[Collected data]
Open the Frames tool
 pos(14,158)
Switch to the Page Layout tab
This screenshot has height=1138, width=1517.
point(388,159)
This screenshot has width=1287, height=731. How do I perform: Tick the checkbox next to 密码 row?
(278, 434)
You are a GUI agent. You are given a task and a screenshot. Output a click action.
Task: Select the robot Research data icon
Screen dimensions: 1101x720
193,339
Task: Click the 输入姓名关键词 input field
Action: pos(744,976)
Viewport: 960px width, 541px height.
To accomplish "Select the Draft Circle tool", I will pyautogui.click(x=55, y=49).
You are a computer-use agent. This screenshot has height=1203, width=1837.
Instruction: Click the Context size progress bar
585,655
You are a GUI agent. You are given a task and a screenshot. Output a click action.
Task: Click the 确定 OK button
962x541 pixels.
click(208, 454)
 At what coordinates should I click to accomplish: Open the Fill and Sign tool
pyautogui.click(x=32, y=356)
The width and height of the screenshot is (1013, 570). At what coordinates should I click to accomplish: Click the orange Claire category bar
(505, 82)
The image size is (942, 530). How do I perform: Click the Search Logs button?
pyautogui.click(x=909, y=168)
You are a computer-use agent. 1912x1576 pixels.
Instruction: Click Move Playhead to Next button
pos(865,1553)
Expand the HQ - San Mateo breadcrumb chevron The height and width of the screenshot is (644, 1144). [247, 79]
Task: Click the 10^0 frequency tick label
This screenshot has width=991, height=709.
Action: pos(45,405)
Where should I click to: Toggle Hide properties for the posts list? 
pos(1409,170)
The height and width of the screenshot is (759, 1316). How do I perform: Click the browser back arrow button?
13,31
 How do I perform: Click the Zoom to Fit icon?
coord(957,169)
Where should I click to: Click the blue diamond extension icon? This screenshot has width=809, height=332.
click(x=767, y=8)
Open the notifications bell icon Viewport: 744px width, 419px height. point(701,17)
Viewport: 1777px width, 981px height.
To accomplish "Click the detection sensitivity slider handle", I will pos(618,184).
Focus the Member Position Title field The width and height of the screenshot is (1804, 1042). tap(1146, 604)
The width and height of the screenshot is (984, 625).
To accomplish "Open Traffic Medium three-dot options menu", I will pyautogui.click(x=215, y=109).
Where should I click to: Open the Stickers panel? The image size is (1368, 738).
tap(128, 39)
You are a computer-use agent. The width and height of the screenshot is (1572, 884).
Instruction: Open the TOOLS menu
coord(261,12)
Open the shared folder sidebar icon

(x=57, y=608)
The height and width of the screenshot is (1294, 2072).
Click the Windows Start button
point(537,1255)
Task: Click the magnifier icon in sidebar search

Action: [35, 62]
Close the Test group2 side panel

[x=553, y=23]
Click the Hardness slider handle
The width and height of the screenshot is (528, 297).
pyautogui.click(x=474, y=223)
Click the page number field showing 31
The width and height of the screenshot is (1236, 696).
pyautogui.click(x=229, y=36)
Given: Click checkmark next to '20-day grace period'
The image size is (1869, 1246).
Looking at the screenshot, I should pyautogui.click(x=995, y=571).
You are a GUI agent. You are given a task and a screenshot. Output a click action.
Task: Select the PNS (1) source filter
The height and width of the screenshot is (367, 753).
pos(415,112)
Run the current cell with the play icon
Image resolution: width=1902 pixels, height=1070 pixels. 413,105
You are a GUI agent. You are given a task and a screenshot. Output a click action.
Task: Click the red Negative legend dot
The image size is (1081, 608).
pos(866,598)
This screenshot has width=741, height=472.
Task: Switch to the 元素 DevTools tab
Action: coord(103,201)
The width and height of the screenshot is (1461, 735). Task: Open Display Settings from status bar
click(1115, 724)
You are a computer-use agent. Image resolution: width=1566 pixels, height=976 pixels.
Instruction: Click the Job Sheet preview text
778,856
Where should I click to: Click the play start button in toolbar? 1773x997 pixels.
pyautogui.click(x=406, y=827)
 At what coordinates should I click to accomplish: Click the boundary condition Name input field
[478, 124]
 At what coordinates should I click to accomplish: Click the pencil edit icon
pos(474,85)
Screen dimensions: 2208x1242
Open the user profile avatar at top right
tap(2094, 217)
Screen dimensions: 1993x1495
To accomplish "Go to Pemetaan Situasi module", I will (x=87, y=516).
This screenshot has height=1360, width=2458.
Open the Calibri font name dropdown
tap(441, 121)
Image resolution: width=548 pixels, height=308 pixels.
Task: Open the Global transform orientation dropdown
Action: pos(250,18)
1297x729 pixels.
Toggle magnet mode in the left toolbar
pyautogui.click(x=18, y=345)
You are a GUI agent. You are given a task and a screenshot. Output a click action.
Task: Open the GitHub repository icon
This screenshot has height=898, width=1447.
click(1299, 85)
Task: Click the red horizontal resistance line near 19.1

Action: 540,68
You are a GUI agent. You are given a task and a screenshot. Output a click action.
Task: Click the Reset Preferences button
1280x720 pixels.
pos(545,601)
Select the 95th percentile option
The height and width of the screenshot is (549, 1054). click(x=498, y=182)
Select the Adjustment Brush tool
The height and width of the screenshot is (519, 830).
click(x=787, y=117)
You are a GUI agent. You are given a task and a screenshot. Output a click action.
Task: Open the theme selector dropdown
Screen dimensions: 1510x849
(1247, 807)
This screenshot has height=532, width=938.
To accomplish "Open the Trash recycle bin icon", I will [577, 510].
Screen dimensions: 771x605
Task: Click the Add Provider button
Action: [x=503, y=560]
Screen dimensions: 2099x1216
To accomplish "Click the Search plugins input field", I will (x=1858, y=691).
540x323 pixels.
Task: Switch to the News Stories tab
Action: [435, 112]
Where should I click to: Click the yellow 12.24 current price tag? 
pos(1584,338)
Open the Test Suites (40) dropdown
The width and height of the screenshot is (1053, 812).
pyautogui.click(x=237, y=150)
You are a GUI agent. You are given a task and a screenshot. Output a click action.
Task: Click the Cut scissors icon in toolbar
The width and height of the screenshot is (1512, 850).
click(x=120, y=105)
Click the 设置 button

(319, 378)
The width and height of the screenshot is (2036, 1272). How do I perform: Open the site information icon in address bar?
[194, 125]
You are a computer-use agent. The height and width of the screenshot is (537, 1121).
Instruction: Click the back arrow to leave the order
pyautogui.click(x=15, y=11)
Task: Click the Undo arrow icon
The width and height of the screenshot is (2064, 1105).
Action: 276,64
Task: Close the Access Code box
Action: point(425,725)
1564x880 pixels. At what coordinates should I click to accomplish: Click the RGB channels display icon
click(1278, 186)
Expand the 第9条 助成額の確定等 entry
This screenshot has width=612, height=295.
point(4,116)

Exercise instructions: Give back every entry, word for word.

Solution to the problem:
Open the Frames tool
 pos(14,158)
Switch to the Page Layout tab
This screenshot has height=1138, width=1517.
point(388,159)
This screenshot has width=1287, height=731. How do I perform: Tick the checkbox next to 密码 row?
(278, 434)
You are a GUI agent. You are given a task and a screenshot. Output a click action.
Task: Select the robot Research data icon
Screen dimensions: 1101x720
193,339
Task: Click the 输入姓名关键词 input field
Action: pos(744,976)
Viewport: 960px width, 541px height.
To accomplish "Select the Draft Circle tool", I will pyautogui.click(x=55, y=49).
You are a computer-use agent. This screenshot has height=1203, width=1837.
Instruction: Click the Context size progress bar
585,655
You are a GUI agent. You are given a task and a screenshot. Output a click action.
Task: Click the 确定 OK button
962x541 pixels.
click(208, 454)
 At what coordinates should I click to accomplish: Open the Fill and Sign tool
pyautogui.click(x=32, y=356)
The width and height of the screenshot is (1013, 570). At what coordinates should I click to accomplish: Click the orange Claire category bar
(505, 82)
The image size is (942, 530). How do I perform: Click the Search Logs button?
pyautogui.click(x=909, y=168)
You are a computer-use agent. 1912x1576 pixels.
Instruction: Click Move Playhead to Next button
pos(865,1553)
Expand the HQ - San Mateo breadcrumb chevron The height and width of the screenshot is (644, 1144). [247, 79]
Task: Click the 10^0 frequency tick label
This screenshot has width=991, height=709.
Action: pos(45,405)
Where should I click to: Toggle Hide properties for the posts list? 
pos(1409,170)
The height and width of the screenshot is (759, 1316). How do I perform: Click the browser back arrow button?
13,31
 How do I perform: Click the Zoom to Fit icon?
coord(957,169)
Where should I click to: Click the blue diamond extension icon? This screenshot has width=809, height=332.
click(x=767, y=8)
Open the notifications bell icon Viewport: 744px width, 419px height. point(701,17)
Viewport: 1777px width, 981px height.
To accomplish "Click the detection sensitivity slider handle", I will pos(618,184).
Focus the Member Position Title field The width and height of the screenshot is (1804, 1042). tap(1146, 604)
The width and height of the screenshot is (984, 625).
To accomplish "Open Traffic Medium three-dot options menu", I will pyautogui.click(x=215, y=109).
Where should I click to: Open the Stickers panel? The image size is (1368, 738).
tap(128, 39)
You are a computer-use agent. The width and height of the screenshot is (1572, 884).
Instruction: Open the TOOLS menu
coord(261,12)
Open the shared folder sidebar icon

(x=57, y=608)
The height and width of the screenshot is (1294, 2072).
Click the Windows Start button
point(537,1255)
Task: Click the magnifier icon in sidebar search

Action: [35, 62]
Close the Test group2 side panel

[x=553, y=23]
Click the Hardness slider handle
The width and height of the screenshot is (528, 297).
pyautogui.click(x=474, y=223)
Click the page number field showing 31
The width and height of the screenshot is (1236, 696).
pyautogui.click(x=229, y=36)
Given: Click checkmark next to '20-day grace period'
The image size is (1869, 1246).
Looking at the screenshot, I should pyautogui.click(x=995, y=571).
You are a GUI agent. You are given a task and a screenshot. Output a click action.
Task: Select the PNS (1) source filter
The height and width of the screenshot is (367, 753).
pos(415,112)
Run the current cell with the play icon
Image resolution: width=1902 pixels, height=1070 pixels. 413,105
You are a GUI agent. You are given a task and a screenshot. Output a click action.
Task: Click the red Negative legend dot
The image size is (1081, 608).
pos(866,598)
This screenshot has width=741, height=472.
Task: Switch to the 元素 DevTools tab
Action: coord(103,201)
The width and height of the screenshot is (1461, 735). Task: Open Display Settings from status bar
click(1115, 724)
You are a computer-use agent. Image resolution: width=1566 pixels, height=976 pixels.
Instruction: Click the Job Sheet preview text
778,856
Where should I click to: Click the play start button in toolbar? 1773x997 pixels.
pyautogui.click(x=406, y=827)
 At what coordinates should I click to accomplish: Click the boundary condition Name input field
[478, 124]
 At what coordinates should I click to accomplish: Click the pencil edit icon
pos(474,85)
Screen dimensions: 2208x1242
Open the user profile avatar at top right
tap(2094, 217)
Screen dimensions: 1993x1495
To accomplish "Go to Pemetaan Situasi module", I will (x=87, y=516).
This screenshot has height=1360, width=2458.
Open the Calibri font name dropdown
tap(441, 121)
Image resolution: width=548 pixels, height=308 pixels.
Task: Open the Global transform orientation dropdown
Action: pos(250,18)
1297x729 pixels.
Toggle magnet mode in the left toolbar
pyautogui.click(x=18, y=345)
You are a GUI agent. You are given a task and a screenshot. Output a click action.
Task: Open the GitHub repository icon
This screenshot has height=898, width=1447.
click(1299, 85)
Task: Click the red horizontal resistance line near 19.1

Action: 540,68
You are a GUI agent. You are given a task and a screenshot. Output a click action.
Task: Click the Reset Preferences button
1280x720 pixels.
pos(545,601)
Select the 95th percentile option
The height and width of the screenshot is (549, 1054). click(x=498, y=182)
Select the Adjustment Brush tool
The height and width of the screenshot is (519, 830).
click(x=787, y=117)
You are a GUI agent. You are given a task and a screenshot. Output a click action.
Task: Open the theme selector dropdown
Screen dimensions: 1510x849
(1247, 807)
This screenshot has height=532, width=938.
To accomplish "Open the Trash recycle bin icon", I will [577, 510].
Screen dimensions: 771x605
Task: Click the Add Provider button
Action: [x=503, y=560]
Screen dimensions: 2099x1216
To accomplish "Click the Search plugins input field", I will (x=1858, y=691).
540x323 pixels.
Task: Switch to the News Stories tab
Action: [435, 112]
Where should I click to: Click the yellow 12.24 current price tag? 
pos(1584,338)
Open the Test Suites (40) dropdown
The width and height of the screenshot is (1053, 812).
pyautogui.click(x=237, y=150)
You are a GUI agent. You are given a task and a screenshot. Output a click action.
Task: Click the Cut scissors icon in toolbar
The width and height of the screenshot is (1512, 850).
click(x=120, y=105)
Click the 设置 button

(319, 378)
The width and height of the screenshot is (2036, 1272). How do I perform: Open the site information icon in address bar?
[194, 125]
You are a computer-use agent. The height and width of the screenshot is (537, 1121).
Instruction: Click the back arrow to leave the order
pyautogui.click(x=15, y=11)
Task: Click the Undo arrow icon
The width and height of the screenshot is (2064, 1105).
Action: 276,64
Task: Close the Access Code box
Action: point(425,725)
1564x880 pixels. At what coordinates should I click to accomplish: Click the RGB channels display icon
click(1278, 186)
Expand the 第9条 助成額の確定等 entry
This screenshot has width=612, height=295.
point(4,116)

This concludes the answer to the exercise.